As the three Fox and Nicholl cars GO 51, GO 52 and GO 53 were taking part in the parade with Brian Lewis, now Lord Essendon, driving the first one, it meant a trip to Cornwall to collect GO 53 and-drive it up to Silverstone. I have heard tales of the holiday traffic in the West of England, but had never experienced it before; it was memorable, the memory being to never do it again. I got the impression that Cornwall, Devon and Somerset have not had any new roads since the motor car was invented, or is it that the West Country still believe the motor car to be a flight of fancy and not something that is here to stay?
When the opportunity did arise to go motoring in the Talbot 105 it proved to be a very nice road car, happy to cruise along at 65-70 m.p.h., and like many other Post Vintage cars it makes you realise that the arbitrary Vintage date of 1930 was chosen rather hastily. On the way back to Cornwall after the Silverstone meeting I stopped off at the Hampshire farm of Adrian Liddell, a super enthusiast for nice cars, as he was having a champagne birthday party, not for himself but for his Silver Ghost Rolls-Royce. It had been first registered on July 25th, 1921, and now 50 years later to the very day we celebrated her birthday, taking a quiet run round the Hampshire lanes after lunch, the old car going as well as ever it did, its high Ferguson-built body imparting an air of leisure that can never return with the progress in motor-engineering that has taken place over five decades.
Also assembled on the lawn of Westover Farm were five Hispano-Suizas, including Liddell’s own 37.2-h.p. model, for it was also the occasion of the inaugural meeting of the newly formed Hispano Suiza Club, the Secretary being D. Brookbank, of Twitten House, Furners Green, Uckfield, Sussex, who would be delighted to hear from any Hispano Suiza owners. It was one of those splendid summer days for just “messin’ about with motor cars”, so that I delayed my return to Cornwall until early the following morning, there being nothing quite so satisfying as driving a famous and historic racing car on the roads before anyone else is awake.

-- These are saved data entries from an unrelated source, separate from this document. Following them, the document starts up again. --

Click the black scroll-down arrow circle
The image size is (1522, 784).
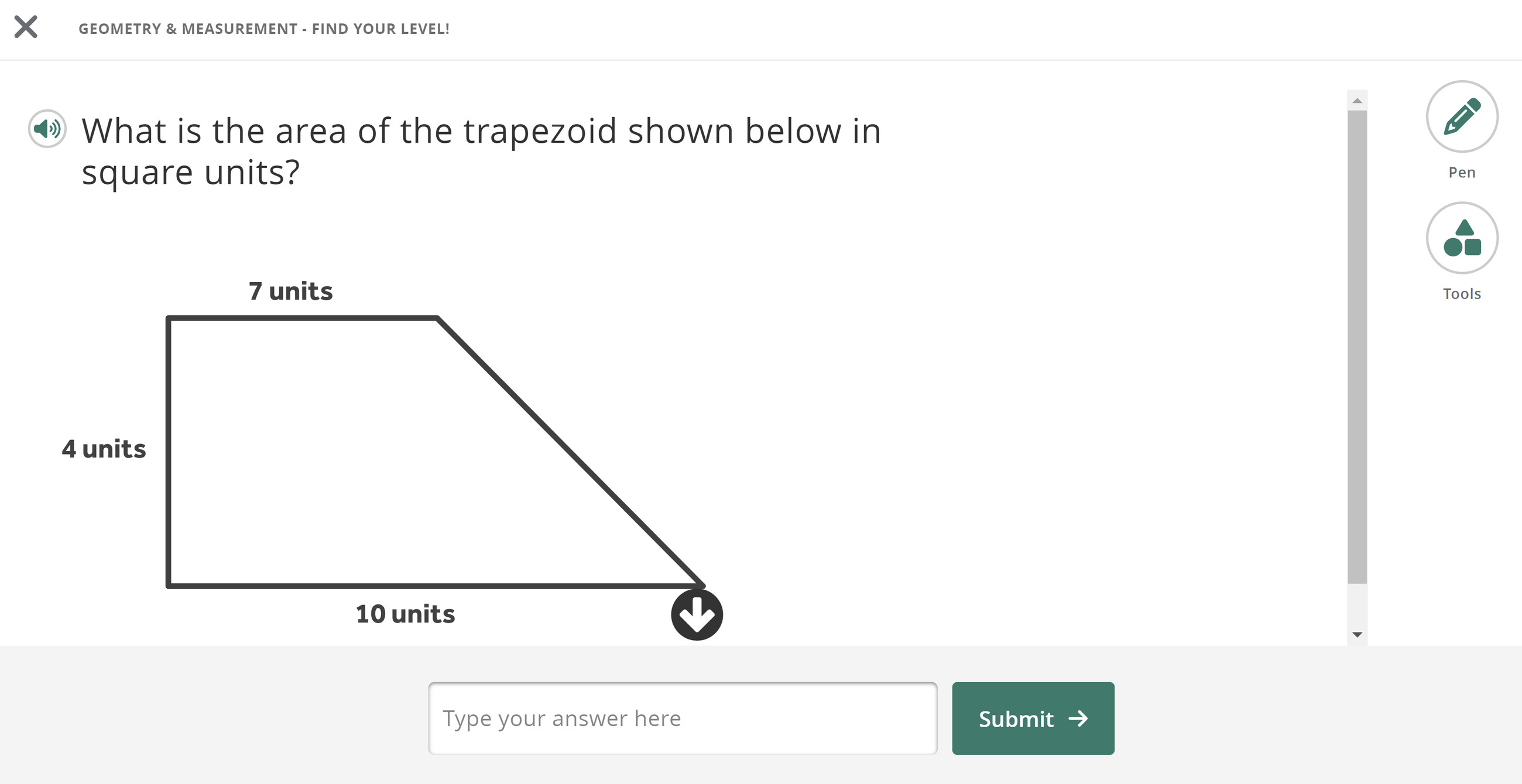point(697,614)
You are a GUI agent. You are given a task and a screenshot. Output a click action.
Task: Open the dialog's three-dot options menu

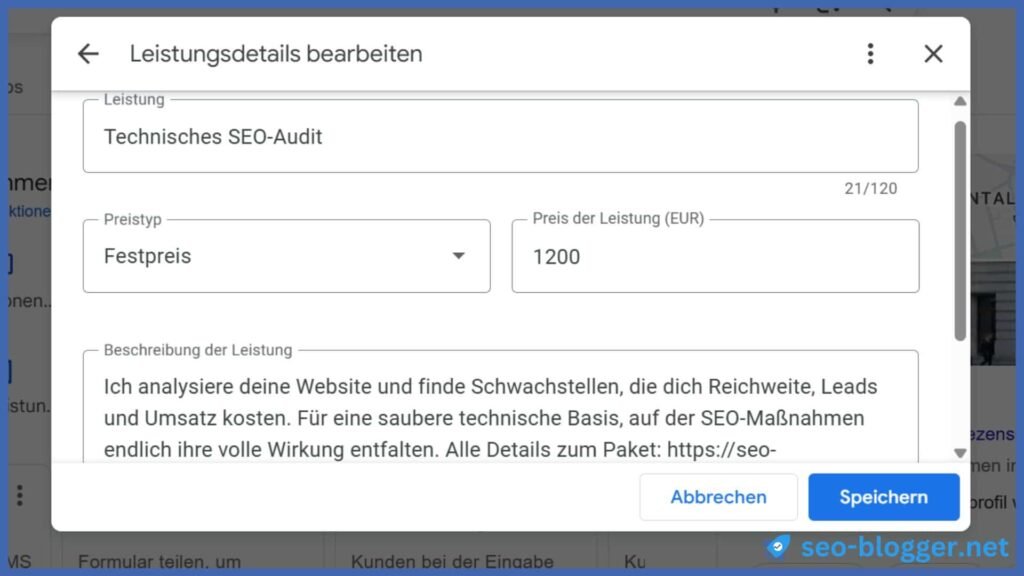click(x=870, y=54)
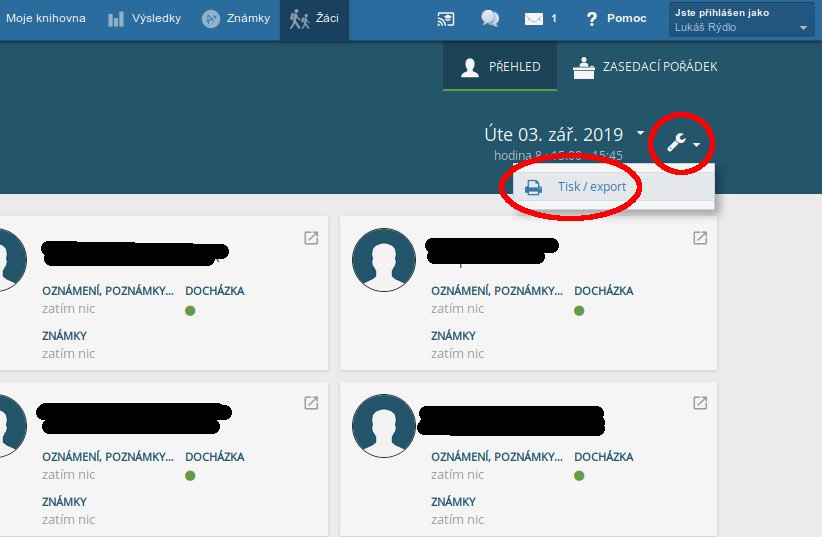822x537 pixels.
Task: Click external link icon on top-left student card
Action: pos(311,238)
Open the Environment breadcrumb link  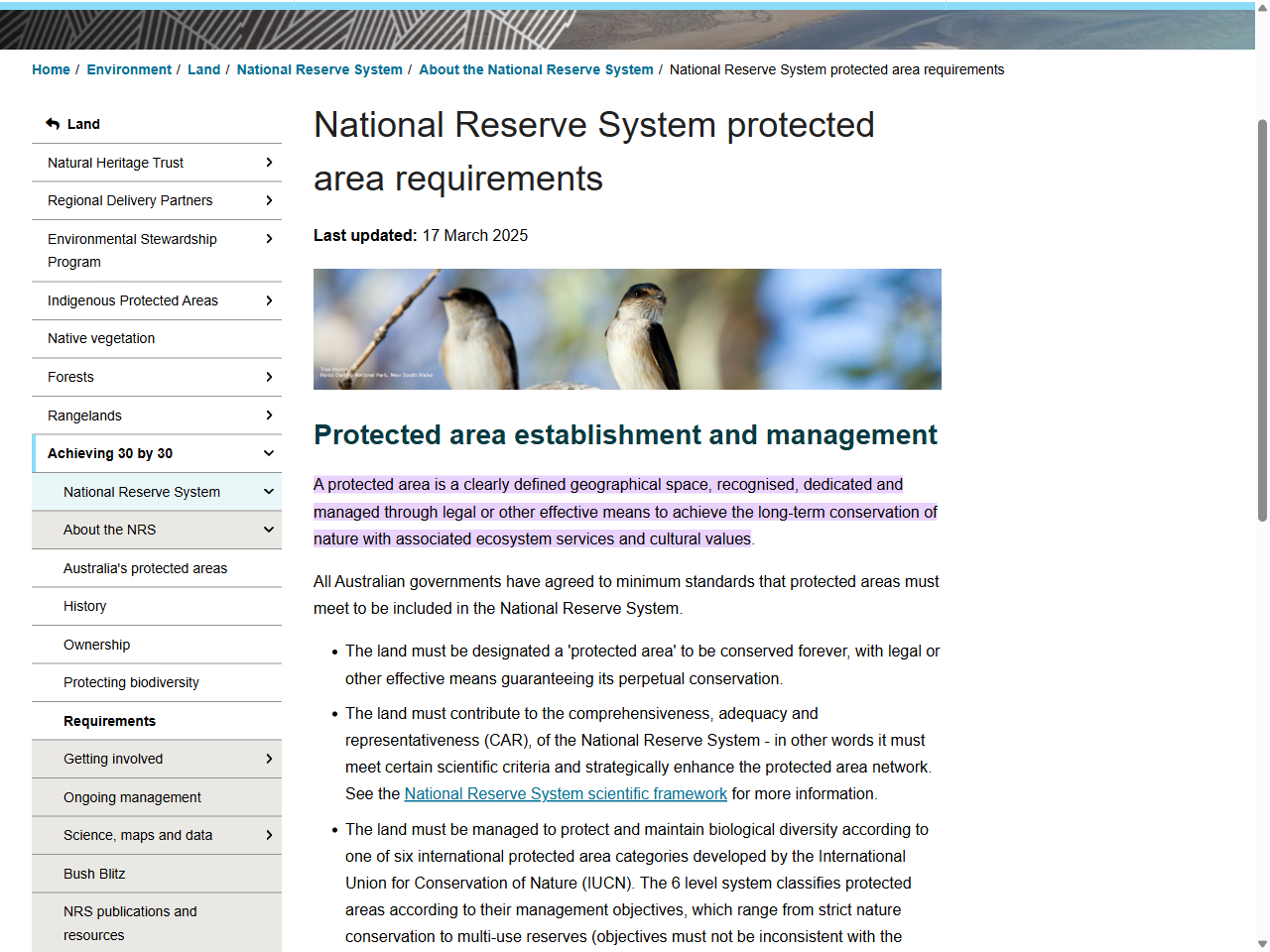pos(128,69)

The Talbot 105 that I borrowed finished third at Le Mans in 1931 at 73.46 m.p.h., and seventh in the same year in the Brooklands 500-Mile Race at 104.23 m.p.h., as well as second in the 1932 Brooklands 1,000-Mile Race at 95.43 m.p.h., and is a full four-seater road-equipped sports/racing car of the period, original to a remarkable degree.
The German Grand Prix was approaching and I was due to collect the Jaguar E-type and go back to serious work, with a trip to the Nurburgring, but before setting off a friend invited me to an aerodrome where he was going to do some running-in on his single-seater Vintage racing car which he had just overhauled. There is no doubt that “Variety is the Spice of Life” and we drove this stark, functional single-seater around until darkness fell, and next morning I was away on my normal travels again, having enjoyed a very strenuous Summer Holiday. The German Grand Prix seemed a leisurely affair to cope with by comparison.—D. S. J.